Hadoop and Spark are popular apache projects in the big data ecosystem. Apache Spark is an improvement on the original Hadoop MapReduce component of the hadoop big data ecosystem. There is great excitement around Apache Spark as it provides real advantage in interactive data interrogation on in-memory data sets and also in multi-pass iterative machine learning algorithms. However, there is a hot debate on whether spark can mount challenge to Apache Hadoop by replacing it and becoming the top big data analytics tool. What elaborates is a detailed discussion on Spark Hadoop comparison and helps users understand why spark is faster than Hadoop.

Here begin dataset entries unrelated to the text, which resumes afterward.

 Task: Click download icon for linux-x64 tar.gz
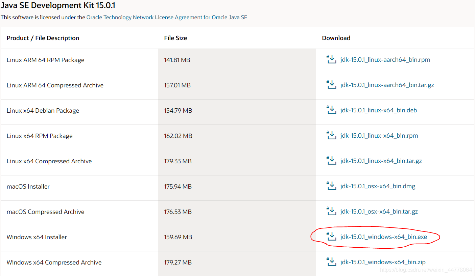[x=331, y=161]
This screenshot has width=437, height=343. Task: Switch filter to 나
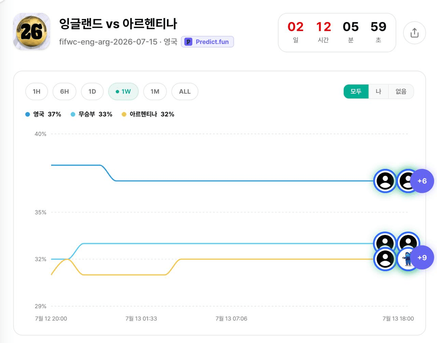(379, 92)
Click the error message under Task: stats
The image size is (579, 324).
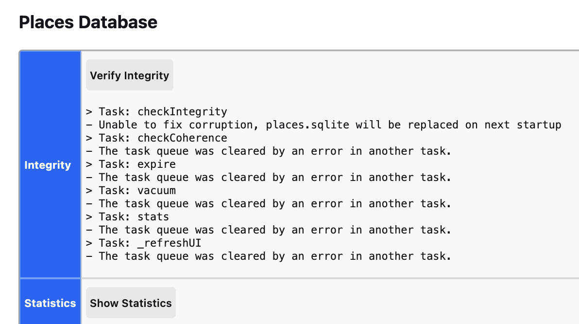(269, 230)
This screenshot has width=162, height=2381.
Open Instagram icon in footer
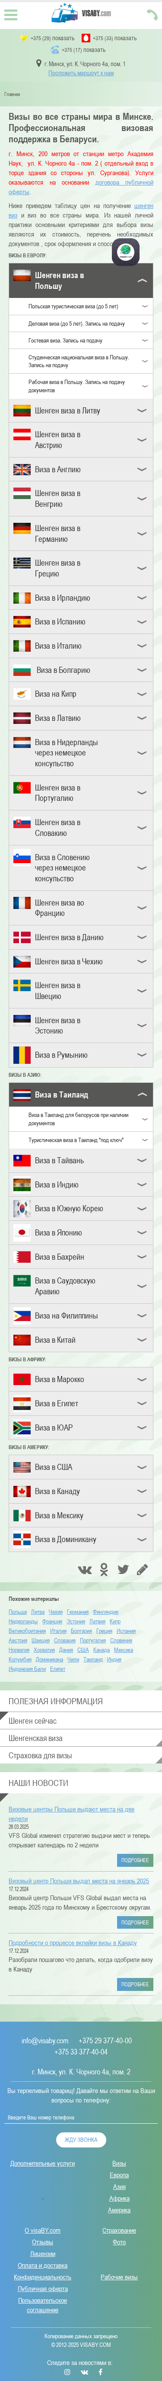pyautogui.click(x=67, y=2372)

|Apache Spark||Apache Hadoop|
|Easy to program and does not require any abstractions.||Difficult to program and requires abstractions.|
|Programmers can perform streaming, batch processing and machine learning ,all in the same cluster.||It is used for generating reports that help find answers to historical queries.|
|Has in-built interactive mode.||No in-built interactive mode except tools like Pig and Hive.|
|Executes jobs 10 to 100 times faster than Hadoop MapReduce.||Hadoop MapReduce does not leverage the memory of the hadoop cluster to the maximum.|
|Programmers can modify the data in real-time through Spark streaming.||Allows you to just process a batch of stored data.|
There are various approaches in the world of big data which make Apache Hadoop just the perfect choice for iterative data processing, interactive queries and ad hoc queries. Every Hadoop user is aware of the fact that Hadoop MapReduce framework is meant majorly for batch processing and thus using Hadoop MapReduce for machine learning processes, ad-hoc data exploration and other similar processes is not apt.
Most of the Big Data vendors are making their efforts for finding and ideal solution to this challenging problem that has paved way for the advent of a very demanding and popular alternative named Apache Spark. Spark makes development completely a pleasurable activity and has a better performance execution engine over MapReduce whilst using the same storage engine Hadoop HDFS for executing huge data sets.

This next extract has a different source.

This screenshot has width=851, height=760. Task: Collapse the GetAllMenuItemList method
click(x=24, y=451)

Apache Spark has gained great hype in the past few months and is now being regarded as the most active project of Hadoop Ecosystem.
Before we get into further discussion on what empowers Apache Spark over Hadoop MapReduce let us have a brief understanding of what actually Apache Spark is and then move on to understanding the differences between the two.

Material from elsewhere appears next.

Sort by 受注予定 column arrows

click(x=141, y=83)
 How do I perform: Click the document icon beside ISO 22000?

Spark is a fast cluster computing system developed by the contributions of near about 250 developers from 50 companies in the UC Berkeley’s AMP Lab, for making data analytics faster and easier to write and as well to run.
Apache Spark is an open source available for free download thus making it a user friendly face of the distributed programming framework i.e. Big Data. Spark follows a general execution model that helps in in-memory computing and optimization of arbitrary operator graphs so that querying data becomes much faster when compared to the disk based engines like MapReduce.
Apache Spark has a well designed application programming interface that consists of various parallel collections with methods such as groupByKey, Map and Reduce so that you get a feel as though you are programming locally. With Apache Spark you can write collection oriented algorithms using the functional programming language Scala.
Hadoop MapReduce that was envisioned at Google and successfully implemented and Apache Hadoop is an extremely famous and widely used execution engine. You will find several applications that are on familiar terms with how to decompose their work into a sequence of MapReduce jobs. All these real time applications will have to continue their operation without any change.
However the users have been consistently complaining about the high latency problem with Hadoop MapReduce stating that the batch mode response for all these real time applications is highly painful when it comes to processing and analyzing data.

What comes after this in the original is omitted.